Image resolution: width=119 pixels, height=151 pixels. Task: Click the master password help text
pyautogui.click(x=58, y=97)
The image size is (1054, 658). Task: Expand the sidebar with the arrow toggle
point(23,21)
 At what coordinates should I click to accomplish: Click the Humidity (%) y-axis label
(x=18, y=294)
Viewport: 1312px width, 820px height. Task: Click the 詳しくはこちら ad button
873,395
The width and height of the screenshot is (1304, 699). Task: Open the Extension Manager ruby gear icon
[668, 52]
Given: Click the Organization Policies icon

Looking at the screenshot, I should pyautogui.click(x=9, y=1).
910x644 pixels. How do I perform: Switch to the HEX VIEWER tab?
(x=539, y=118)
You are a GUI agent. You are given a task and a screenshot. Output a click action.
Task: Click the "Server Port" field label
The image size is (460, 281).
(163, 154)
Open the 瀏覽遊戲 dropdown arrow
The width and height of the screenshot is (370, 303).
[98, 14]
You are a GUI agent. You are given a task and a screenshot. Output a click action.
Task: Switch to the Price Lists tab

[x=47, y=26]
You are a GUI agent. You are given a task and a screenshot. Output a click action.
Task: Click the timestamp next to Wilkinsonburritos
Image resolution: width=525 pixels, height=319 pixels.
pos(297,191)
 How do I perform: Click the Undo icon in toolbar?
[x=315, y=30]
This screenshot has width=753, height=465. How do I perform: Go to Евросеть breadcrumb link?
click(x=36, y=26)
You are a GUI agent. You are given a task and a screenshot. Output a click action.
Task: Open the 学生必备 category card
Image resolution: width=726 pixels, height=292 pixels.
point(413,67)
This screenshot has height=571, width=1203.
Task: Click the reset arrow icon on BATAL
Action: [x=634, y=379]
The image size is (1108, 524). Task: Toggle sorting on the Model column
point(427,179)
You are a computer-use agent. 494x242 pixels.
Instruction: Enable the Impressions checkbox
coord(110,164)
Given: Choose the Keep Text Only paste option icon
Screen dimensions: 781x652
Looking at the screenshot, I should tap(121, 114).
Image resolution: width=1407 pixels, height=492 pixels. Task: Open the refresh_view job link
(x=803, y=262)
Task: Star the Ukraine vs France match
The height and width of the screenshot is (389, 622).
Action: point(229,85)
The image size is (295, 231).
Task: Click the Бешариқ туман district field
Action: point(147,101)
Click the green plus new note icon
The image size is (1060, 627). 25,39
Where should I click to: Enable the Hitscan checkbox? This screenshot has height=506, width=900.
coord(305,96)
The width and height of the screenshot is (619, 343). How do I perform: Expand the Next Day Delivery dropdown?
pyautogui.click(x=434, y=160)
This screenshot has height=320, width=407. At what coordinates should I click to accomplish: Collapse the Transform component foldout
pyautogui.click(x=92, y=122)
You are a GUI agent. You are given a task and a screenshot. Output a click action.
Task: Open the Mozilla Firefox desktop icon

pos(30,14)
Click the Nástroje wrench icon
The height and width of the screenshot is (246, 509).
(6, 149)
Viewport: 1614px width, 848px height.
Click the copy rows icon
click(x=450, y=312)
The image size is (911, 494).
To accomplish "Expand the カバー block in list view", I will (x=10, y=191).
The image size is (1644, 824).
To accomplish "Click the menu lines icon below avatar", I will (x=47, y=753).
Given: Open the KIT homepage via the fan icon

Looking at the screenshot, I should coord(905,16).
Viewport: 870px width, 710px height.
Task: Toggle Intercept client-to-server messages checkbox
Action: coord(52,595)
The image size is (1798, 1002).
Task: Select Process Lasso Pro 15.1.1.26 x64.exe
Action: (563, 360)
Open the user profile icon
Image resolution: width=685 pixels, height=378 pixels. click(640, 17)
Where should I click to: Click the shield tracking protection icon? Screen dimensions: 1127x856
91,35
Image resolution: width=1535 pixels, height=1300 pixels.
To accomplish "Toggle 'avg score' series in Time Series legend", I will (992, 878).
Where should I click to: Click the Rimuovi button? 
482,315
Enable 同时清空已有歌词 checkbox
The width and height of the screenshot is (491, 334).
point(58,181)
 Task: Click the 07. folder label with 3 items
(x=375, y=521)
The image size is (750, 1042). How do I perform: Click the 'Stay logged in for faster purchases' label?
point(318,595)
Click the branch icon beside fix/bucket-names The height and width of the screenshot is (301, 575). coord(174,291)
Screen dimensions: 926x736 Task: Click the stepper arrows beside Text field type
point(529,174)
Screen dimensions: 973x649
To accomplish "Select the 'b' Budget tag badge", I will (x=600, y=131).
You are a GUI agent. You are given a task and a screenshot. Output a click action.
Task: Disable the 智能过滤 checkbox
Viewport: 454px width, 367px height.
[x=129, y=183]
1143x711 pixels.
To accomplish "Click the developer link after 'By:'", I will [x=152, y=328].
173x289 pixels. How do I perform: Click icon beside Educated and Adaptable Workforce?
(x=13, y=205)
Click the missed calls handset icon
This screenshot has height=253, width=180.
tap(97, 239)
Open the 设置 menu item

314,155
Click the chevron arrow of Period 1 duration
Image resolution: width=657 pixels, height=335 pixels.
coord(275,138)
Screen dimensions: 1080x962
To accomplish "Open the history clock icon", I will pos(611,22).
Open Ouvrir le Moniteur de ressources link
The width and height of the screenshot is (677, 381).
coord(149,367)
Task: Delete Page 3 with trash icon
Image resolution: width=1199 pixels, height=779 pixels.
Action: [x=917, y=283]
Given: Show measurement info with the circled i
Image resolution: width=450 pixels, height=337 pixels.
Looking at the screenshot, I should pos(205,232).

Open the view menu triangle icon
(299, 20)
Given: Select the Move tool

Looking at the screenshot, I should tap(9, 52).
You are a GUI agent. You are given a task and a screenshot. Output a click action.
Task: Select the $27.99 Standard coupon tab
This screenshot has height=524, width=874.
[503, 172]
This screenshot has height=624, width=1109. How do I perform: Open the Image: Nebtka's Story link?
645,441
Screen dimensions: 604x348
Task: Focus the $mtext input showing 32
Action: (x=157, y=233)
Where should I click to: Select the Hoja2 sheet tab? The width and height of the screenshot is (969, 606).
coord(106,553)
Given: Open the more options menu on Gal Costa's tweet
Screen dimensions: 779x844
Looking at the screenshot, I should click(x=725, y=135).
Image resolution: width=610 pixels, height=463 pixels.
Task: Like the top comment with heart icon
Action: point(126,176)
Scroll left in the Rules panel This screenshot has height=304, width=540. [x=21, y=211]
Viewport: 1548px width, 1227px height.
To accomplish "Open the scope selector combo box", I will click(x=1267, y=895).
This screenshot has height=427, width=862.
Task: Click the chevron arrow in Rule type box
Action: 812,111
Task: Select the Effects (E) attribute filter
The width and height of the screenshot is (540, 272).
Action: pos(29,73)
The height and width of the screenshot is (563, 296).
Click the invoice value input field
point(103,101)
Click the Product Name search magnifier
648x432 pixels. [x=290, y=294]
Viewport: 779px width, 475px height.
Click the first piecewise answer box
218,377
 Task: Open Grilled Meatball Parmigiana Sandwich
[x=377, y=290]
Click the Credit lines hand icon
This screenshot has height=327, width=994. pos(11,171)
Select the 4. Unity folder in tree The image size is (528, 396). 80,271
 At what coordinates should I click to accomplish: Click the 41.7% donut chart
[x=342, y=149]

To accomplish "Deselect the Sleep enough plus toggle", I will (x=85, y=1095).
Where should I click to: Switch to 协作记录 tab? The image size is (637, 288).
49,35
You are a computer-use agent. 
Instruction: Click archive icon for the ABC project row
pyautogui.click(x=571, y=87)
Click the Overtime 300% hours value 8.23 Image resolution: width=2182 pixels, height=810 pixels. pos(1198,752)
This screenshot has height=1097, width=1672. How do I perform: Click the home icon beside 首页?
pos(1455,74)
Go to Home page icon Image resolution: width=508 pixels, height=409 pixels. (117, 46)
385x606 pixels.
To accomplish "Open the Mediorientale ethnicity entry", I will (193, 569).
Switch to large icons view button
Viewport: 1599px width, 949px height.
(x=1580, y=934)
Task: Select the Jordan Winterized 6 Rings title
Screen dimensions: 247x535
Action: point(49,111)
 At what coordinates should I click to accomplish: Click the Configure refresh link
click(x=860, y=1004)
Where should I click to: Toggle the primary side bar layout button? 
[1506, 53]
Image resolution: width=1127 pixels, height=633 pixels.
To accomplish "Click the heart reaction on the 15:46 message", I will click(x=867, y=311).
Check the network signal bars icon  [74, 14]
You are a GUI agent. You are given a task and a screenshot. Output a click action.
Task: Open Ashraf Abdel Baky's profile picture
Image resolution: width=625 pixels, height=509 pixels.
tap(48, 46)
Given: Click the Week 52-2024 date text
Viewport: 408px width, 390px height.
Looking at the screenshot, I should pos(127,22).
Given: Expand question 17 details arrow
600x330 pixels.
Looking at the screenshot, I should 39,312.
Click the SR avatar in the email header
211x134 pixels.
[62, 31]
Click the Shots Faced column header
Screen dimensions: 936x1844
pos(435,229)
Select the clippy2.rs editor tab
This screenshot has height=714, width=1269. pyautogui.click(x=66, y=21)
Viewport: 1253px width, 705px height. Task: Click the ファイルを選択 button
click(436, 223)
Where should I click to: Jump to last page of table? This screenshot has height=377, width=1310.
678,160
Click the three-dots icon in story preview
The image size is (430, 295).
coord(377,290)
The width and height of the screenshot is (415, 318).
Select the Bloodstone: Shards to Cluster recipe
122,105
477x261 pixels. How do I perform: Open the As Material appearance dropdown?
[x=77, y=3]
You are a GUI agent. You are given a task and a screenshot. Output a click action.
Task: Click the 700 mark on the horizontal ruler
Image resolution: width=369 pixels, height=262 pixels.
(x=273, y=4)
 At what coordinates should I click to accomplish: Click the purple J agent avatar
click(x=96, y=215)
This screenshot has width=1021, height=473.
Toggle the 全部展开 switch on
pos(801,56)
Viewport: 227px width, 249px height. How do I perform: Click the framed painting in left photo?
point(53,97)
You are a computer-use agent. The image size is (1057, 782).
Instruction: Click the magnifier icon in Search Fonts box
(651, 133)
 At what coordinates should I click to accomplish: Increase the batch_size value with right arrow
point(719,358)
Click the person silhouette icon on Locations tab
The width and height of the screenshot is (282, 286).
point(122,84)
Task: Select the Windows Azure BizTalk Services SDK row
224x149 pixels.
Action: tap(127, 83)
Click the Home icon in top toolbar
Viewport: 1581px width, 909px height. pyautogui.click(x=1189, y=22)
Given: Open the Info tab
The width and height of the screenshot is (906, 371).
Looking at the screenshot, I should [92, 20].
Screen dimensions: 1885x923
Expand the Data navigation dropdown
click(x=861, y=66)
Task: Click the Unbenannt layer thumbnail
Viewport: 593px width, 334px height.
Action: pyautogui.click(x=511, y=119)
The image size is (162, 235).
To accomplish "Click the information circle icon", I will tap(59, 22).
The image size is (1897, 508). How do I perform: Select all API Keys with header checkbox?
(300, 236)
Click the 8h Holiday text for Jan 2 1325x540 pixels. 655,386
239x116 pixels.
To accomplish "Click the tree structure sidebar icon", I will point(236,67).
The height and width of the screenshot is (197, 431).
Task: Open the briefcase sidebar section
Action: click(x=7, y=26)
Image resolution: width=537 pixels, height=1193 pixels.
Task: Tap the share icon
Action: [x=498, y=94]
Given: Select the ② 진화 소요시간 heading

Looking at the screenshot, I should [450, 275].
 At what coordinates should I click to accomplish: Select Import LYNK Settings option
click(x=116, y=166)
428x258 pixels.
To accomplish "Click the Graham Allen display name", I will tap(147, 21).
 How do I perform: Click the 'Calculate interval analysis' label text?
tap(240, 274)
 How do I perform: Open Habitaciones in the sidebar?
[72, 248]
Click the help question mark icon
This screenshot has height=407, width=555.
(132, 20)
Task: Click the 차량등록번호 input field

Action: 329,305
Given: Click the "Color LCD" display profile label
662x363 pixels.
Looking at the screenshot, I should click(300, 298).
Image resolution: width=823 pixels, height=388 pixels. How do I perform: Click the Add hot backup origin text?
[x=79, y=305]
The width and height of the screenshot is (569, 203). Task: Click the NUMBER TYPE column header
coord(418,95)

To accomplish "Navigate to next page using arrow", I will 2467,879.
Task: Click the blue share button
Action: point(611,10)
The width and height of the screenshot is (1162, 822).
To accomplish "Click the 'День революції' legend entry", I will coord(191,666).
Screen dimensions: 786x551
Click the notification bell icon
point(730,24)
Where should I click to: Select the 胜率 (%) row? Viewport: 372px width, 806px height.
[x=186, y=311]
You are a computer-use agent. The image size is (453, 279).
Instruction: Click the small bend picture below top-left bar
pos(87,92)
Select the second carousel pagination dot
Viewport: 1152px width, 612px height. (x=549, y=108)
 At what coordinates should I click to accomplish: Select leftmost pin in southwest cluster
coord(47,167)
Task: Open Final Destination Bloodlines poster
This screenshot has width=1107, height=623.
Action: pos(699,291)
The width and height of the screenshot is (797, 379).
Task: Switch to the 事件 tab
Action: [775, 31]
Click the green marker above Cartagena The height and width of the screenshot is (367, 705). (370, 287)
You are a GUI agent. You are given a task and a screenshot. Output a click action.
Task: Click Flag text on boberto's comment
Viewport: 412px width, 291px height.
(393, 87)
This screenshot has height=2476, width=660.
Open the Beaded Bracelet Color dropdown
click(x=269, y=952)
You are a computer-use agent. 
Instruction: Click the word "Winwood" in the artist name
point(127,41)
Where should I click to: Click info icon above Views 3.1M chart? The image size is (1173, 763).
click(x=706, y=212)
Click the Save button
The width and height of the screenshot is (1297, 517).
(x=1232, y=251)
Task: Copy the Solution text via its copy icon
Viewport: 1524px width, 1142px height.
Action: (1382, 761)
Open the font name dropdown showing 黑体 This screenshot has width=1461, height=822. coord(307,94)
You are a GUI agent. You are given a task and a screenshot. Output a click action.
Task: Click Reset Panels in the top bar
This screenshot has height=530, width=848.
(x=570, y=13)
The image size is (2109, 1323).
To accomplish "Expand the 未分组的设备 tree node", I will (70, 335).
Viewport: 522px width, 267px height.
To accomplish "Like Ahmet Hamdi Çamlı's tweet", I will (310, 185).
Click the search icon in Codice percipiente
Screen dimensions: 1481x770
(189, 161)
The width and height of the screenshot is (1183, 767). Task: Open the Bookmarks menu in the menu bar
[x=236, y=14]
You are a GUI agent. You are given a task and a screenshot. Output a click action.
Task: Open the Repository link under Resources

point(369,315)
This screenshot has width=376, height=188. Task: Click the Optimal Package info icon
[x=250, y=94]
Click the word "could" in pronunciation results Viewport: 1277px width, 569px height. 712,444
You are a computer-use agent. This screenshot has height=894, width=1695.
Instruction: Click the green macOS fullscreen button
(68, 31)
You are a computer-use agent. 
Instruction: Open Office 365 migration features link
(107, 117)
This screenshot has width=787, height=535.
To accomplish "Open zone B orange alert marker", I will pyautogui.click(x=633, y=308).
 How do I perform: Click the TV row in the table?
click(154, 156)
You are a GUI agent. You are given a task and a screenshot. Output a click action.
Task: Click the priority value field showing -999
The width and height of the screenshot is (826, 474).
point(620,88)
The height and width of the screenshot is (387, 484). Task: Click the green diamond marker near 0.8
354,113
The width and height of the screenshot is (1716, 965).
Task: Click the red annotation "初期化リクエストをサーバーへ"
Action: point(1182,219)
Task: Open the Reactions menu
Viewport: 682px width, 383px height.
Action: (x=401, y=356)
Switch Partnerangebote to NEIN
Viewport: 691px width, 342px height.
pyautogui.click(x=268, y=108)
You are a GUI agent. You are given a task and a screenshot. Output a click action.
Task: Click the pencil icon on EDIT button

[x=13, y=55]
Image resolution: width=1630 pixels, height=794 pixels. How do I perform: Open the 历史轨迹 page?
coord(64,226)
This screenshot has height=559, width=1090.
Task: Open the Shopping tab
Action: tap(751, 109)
------
Exercise task: Convert the items above into a two-column CSV with the headers text and answer. Give one row per item and put each value in its own quoted field with line breaks replaced by spaces, starting at the line that contains "Check the network" and stopping after the line that contains "tap(48, 46)".

Exercise answer:
text,answer
"Check the network signal bars icon","[74, 14]"
"You are a GUI agent. You are given a task and a screenshot. Output a click action. Task: Open Ashraf Abdel Baky's profile picture Image resolution: width=625 pixels, height=509 pixels.","tap(48, 46)"